Évacué de Leningrad à Kouibichev, Chostakovitch compose, peu après avoir achevé la 7e Symphonie "Leningrad", Six Romances sur des vers de poètes britanniques, la cinquième étant le Sonnet 66 de Shakespeare. Or c’est un texte extraordinairement pessimiste, même dans la traduction de Pasternak qui en atténue sensiblement l’âpreté suicidaire et, en particulier, l’accusation trop explicite "L’art est bâillonné par le pouvoir…"

En dehors d’une audition à Moscou en 1943, l’œuvre fut vite oubliée et le cycle ne sera publié en Russie qu’après la mort de Chostakovitch, bien que celui-ci en ait effectué une version pour orchestre de chambre en 1971.

Chostakovitch reviendra cependant encore à Hamlet, mais plus encore à Ophélie, à travers deux poètes russes : Alexandre Blok (La chanson d’Ophélie, n°1 des Sept Romances sur des poèmes d’Alexandre Blok, op.127) et Marina Tsvetaïeva (Dialogue d’Hamlet avec sa conscience, n° 3 des Six mélodies sur des poèmes de Marina Tsvetaïeva, op.143). 

Deux grands cycles de onze mélodies avec orchestre marquent les dernières années de Chostakovitch : la 14e Symphonie, op.135 (1969) et la Suite sur des vers de Michelangelo-Buonarroti, op.145 (1974 qui sont en quelque sorte des amplifications poétiques et musicales des désenchantements qu’énumérait le Sonnet 66 de Shakespeare. Mais la mort n’est plus, comme chez celui-ci, la libération souhaitée ; elle est proche, "immense" (Rilke dans la 14e Symphonie), inévitable.
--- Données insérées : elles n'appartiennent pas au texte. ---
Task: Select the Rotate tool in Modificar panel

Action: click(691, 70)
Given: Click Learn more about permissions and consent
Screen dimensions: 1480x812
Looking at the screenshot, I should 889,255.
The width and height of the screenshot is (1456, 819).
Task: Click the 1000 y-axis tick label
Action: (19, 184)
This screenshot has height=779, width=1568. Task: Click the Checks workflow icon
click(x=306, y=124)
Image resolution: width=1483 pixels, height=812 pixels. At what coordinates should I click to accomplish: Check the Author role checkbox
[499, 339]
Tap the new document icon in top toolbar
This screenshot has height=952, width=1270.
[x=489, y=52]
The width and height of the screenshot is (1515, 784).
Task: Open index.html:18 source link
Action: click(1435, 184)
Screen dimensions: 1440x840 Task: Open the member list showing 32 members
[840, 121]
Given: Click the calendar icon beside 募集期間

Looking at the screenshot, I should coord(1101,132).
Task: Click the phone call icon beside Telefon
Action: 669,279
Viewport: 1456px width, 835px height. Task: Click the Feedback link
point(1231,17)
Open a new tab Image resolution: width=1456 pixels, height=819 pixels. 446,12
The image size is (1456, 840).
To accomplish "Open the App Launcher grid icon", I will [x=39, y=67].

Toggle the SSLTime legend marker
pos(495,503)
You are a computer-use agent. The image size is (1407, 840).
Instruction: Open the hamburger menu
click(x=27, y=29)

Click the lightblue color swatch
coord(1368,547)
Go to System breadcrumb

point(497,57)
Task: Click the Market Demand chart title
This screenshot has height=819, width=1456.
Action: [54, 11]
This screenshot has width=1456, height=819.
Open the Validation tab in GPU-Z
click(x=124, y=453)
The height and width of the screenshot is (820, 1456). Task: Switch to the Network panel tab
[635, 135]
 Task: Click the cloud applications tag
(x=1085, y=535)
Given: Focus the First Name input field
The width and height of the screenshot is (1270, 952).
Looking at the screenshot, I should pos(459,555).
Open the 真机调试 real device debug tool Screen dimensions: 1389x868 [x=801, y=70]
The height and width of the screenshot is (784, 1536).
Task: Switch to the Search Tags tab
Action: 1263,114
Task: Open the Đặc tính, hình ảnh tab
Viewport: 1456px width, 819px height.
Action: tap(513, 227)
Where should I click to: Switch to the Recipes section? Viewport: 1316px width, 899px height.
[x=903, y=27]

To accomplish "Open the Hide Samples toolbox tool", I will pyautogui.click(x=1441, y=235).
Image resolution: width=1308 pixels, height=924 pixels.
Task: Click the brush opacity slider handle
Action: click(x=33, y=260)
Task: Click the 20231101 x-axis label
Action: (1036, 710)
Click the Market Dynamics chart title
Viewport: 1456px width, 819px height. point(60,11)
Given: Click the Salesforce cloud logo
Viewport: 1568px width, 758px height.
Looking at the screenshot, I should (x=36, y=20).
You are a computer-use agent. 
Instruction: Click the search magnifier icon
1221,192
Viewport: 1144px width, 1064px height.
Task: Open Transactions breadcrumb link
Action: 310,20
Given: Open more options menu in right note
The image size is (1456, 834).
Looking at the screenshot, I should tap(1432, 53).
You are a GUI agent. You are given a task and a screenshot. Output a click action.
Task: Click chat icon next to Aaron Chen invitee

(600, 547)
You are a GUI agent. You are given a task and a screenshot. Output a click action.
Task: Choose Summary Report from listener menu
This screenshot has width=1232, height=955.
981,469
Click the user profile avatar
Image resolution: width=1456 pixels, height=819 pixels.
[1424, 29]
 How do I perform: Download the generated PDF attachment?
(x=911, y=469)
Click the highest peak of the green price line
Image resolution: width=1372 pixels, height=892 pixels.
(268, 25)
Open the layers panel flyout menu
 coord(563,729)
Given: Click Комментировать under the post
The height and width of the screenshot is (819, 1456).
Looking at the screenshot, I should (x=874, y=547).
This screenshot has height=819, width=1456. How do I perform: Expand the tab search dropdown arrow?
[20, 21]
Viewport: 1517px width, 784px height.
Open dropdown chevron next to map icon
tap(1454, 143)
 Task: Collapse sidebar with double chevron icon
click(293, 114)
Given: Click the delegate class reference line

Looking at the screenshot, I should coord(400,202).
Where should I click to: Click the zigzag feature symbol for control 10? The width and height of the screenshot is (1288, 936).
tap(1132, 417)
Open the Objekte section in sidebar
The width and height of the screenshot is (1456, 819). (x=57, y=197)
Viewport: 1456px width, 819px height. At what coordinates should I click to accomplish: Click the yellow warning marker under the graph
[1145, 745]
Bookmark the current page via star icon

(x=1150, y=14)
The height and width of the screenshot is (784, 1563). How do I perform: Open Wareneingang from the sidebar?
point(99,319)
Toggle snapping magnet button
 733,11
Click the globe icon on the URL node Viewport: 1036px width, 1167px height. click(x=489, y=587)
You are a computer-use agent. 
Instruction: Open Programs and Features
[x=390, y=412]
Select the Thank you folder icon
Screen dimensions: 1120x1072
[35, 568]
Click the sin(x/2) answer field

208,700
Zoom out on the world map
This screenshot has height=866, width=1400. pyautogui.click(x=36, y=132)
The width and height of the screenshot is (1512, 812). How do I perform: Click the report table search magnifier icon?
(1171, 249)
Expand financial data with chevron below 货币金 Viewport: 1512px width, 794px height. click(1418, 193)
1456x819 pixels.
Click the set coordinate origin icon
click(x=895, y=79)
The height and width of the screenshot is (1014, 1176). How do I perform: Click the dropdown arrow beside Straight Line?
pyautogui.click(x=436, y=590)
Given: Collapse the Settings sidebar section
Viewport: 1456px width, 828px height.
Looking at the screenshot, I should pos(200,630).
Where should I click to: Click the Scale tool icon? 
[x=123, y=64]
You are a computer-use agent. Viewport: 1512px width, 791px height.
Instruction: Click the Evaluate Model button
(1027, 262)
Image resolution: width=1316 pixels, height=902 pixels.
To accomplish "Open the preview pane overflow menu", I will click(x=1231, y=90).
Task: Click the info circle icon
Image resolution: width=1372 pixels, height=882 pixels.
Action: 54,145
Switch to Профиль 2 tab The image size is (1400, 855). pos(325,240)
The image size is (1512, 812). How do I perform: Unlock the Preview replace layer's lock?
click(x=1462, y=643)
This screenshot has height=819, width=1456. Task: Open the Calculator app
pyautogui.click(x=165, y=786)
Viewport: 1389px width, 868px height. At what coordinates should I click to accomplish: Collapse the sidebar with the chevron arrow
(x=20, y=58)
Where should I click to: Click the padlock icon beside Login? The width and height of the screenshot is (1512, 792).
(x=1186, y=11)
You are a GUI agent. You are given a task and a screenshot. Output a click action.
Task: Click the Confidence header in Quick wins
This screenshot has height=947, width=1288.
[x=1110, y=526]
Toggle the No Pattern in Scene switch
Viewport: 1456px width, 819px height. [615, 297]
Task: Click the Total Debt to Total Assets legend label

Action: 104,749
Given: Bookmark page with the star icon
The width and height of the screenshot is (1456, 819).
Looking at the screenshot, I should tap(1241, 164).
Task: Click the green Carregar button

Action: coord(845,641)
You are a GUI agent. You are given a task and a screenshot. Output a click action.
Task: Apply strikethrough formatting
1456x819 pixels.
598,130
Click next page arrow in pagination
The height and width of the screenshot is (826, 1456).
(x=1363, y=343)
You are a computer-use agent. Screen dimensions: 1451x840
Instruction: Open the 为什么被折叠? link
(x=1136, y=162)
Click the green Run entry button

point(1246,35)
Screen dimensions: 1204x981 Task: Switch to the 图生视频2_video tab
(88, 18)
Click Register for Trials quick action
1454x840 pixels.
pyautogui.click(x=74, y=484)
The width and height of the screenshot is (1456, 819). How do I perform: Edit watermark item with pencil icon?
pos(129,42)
Cependant, sa victoire n’est plus complète ; l’art permet d’arracher au destin une part de l’immortalité qui est refusée à l’homme. Ainsi, en intitulant Immortalité la dernière mélodie de la Suite Michel-Ange, Chostakovitch clame sa foi en la survie dans le cœur de ceux qui l’aiment et qui continueront à l’aimer chaque fois qu’ils le retrouveront dans l’exécution d’une de ses œuvres.